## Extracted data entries
*** Block opens ***
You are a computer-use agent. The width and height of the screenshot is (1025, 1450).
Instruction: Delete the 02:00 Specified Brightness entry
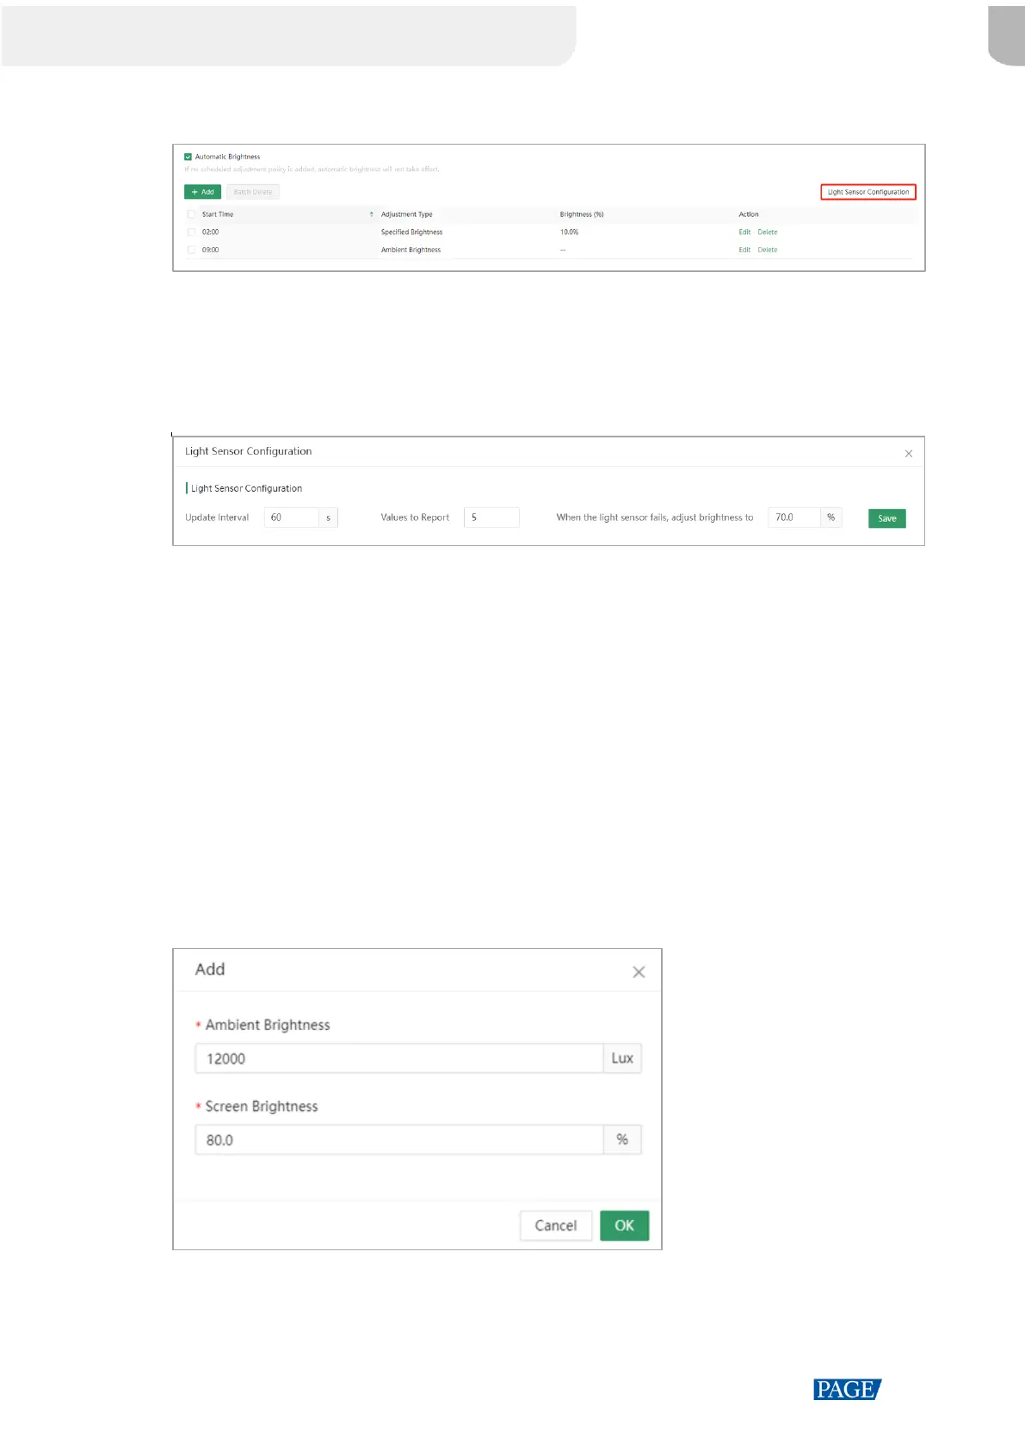coord(767,232)
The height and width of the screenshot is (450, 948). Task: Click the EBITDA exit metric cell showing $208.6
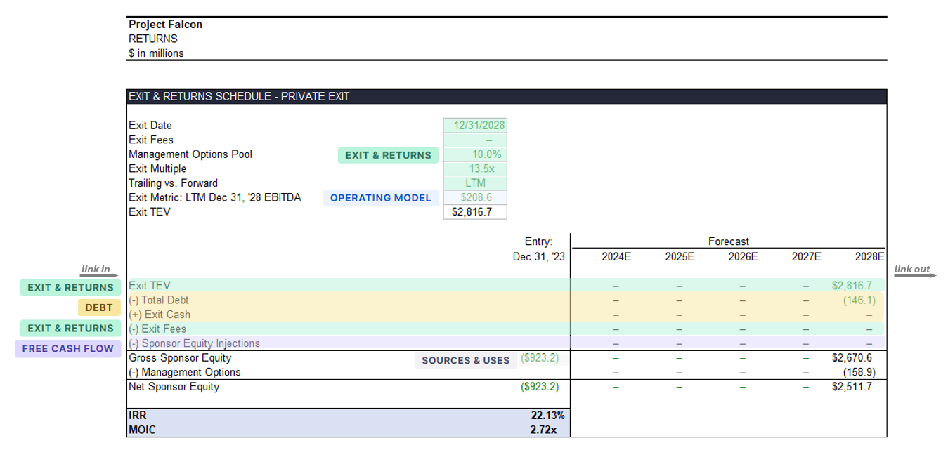point(475,197)
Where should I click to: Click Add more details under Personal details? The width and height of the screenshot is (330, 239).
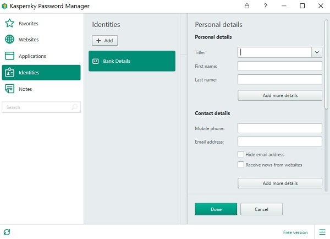[x=280, y=95]
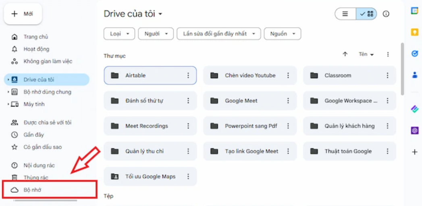Open three-dot menu for Airtable folder
The image size is (422, 206).
188,75
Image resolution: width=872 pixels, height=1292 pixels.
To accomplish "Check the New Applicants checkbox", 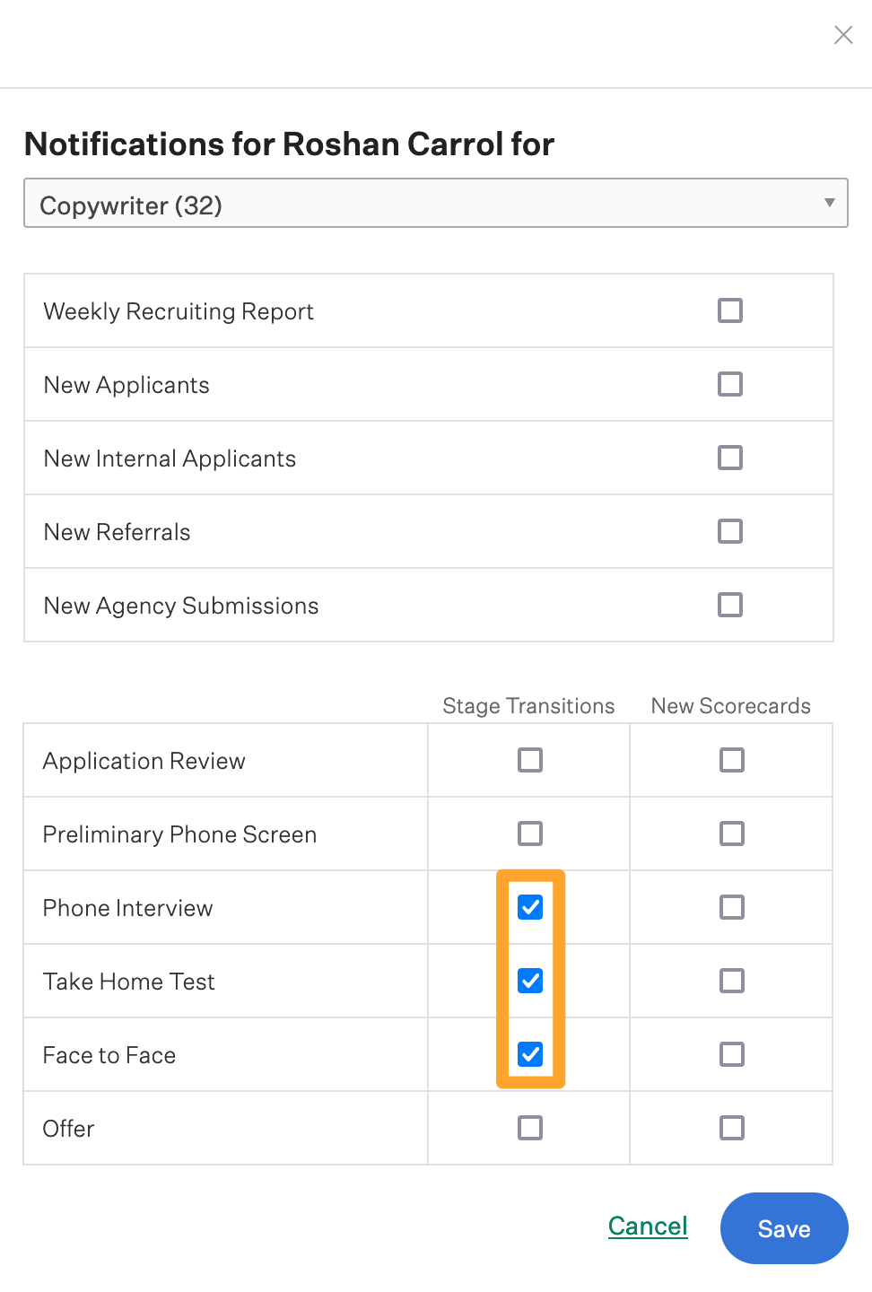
*** Block closes ***
Pictures are to be omitted; otherwise, write out the data exactly as it appears.

You are a computer-use agent. The width and height of the screenshot is (1025, 1450).
Instruction: Delete the 02:00 Specified Brightness entry
coord(767,232)
The height and width of the screenshot is (450, 948). Task: Click the EBITDA exit metric cell showing $208.6
point(475,197)
Where should I click to: Click Add more details under Personal details? The width and height of the screenshot is (330, 239).
[x=280, y=95]
Open three-dot menu for Airtable folder
The image size is (422, 206).
188,75
Image resolution: width=872 pixels, height=1292 pixels.
To accomplish "Check the New Applicants checkbox", 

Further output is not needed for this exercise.